По мере того как я узнавал Францию, во мне росло чувство недоумения: почему помыслы французов в такой степени сходятся на Париже? Не то чтобы провинциальные достопримечательности находились в пренебрежении. Скажем, виды, знакомые по картинам Ван Гога или Клода Моне, безусловно, входят в их перечень. Благодаря местным открыткам вы установите, что Grand Hotel в Кабурге все еще выглядит так же, как во времена Пруста. В Страсбурге я сфотографировался на фоне дома, в котором жил Фюстель де Куланж. Однако предполагается, что все по-настоящему важное сосредоточено в Париже. Кто спорит — великий город. Пожалуй, на воображаемом конкурсе miss capital city Париж по совокупности своих красот и достоинств обойдет и Рим, и Петербург, и Вену с Будапештом, и Лондон, и Стокгольм — но все-таки: часто ли вы видели во французском кино Лион, Дижон или Реймс, Лилль, Тулузу или Нант? Только Париж или сельскую местность, да иногда Марсель в фильмах о полицейских.
Я как-то беседовал о такого рода вещах с Андре Фурманном и в особенности допытывался у него, почему он не ездит во Францию, живя всего в двух часах от границы. Он сказал, что, в отличие от меня, не любит мотаться по дорогам, и затем, помолчав, прибавил: «Французы — странные люди».
Несколько соображений препятствуют мне солидаризоваться с утверждением моего немецкого друга.
Во-первых, священные принципы политической вежливости.
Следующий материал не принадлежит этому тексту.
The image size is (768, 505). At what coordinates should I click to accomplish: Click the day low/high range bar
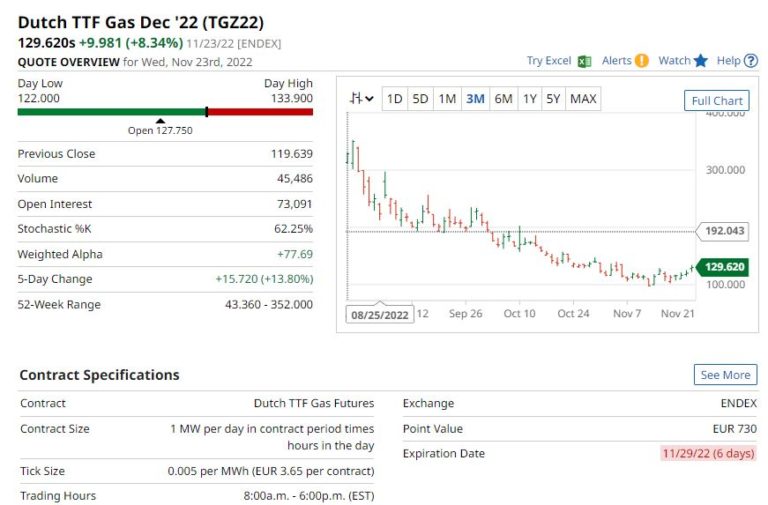click(165, 112)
Во-вторых — что я, собственно, знаю о французах? (Не то чтобы я не пытался их узнать. В Париже я даже отправился поглазеть на массовую манифестацию — ведь французы, как мне казалось, обожают протестовать. Например, водитель такси в Лилле, куда я приехал не на машине, а на поезде, отказался везти меня в отель, так и заявив: «Протестую! Здесь и пешком дойти недалеко». Поэтому я и решил, что характер французской нации, возможно, откроется мне во время массовой акции протеста. Точные сведения, где и когда будут возмущаться действиями правительства, я получил от стражей порядка, отправлявшихся к месту событий. На Площади Республики, куда я пришел, народу было великое множество, и он все прибывал, и теснился, и кто-то куда-то протискивался, и профсоюзные колонны под бой барабанов вливались в ряды, и две поджарые пенсионерки — одна с рюкзачком на плечах, другая с красным флагом в руках — на моих глазах перелезли через ограду. При этом светило весеннее солнышко, отовсюду раздавалась музыка — от джаза до дискотеки, продавались горячие сосиски, никто не был зол, сердит или угрюм, над головами возвышались нарядные шары с обозначением того или иного профсоюзного объединения — словом, не классовая битва, а народное гуляние, разве детей забыли привести. Я покидал Площадь Республики воодушевленным, но озадаченным.)
В-третьих — то обстоятельство, что меня самого постоянно принимают за француза. (Начало это любопытной традиции было положено одним негром из Гарлема. Он почему-то был очень недоволен тем, что я фотографировал родные ему кварталы и улицы. «Из полиции, что ли?» — сурово спросил он меня. Я объяснил, что я — иностранец, путешественник. «А, француз!» — загадочно заявил он и успокоился. Андре как раз удивило, что меня принимают за француза: «Ты ведь на самом деле из казаков!» Настал мой черед удивляться, и, развивая тему, я, в частности, обмолвился, что унаследовал еврейскую предприимчивость в сочетании со славянской ленью. Умозаключение моего собеседника сопровождалось лукавой улыбкой: «И в результате ты обречен на вечные нелады с совестью!»)
В-четвертых, наконец, все женщины, которые проявляли ко мне настойчивый и при этом неспровоцированный интерес, неизменно оказывались француженками. (Здесь позвольте мне опустить пояснения.)
И все же слова Андре нашли в душе моей отклик. Ведь я вам уже описывал хозяина некой гостиницы с его затейливыми ответами, а вот еще пара эпизодов.
Приезжаю в несравненный Ним — город, украшенный римским амфитеатром и римским храмом. Амфитеатр прекрасно сохранился, и все же кое-где его верхняя часть подверглась легкому разрушению. Это зримое отклонение от замысла немедленно позволяет понять, сколь совершенны его изначальные пропорции. Храм же, уцелевший в Ниме и столетиями именуемый французами la maison Carrée, и вовсе невероятен. Он невелик и очень прост — цоколь, ступени, колоннада, фронтон. Но все соотношения идеальны. Я был тем более изумлен, что оказался в Ниме еще до того, как побывал в Греции, и к избитым разговорам о совершенстве форм относился с изрядным подозрением.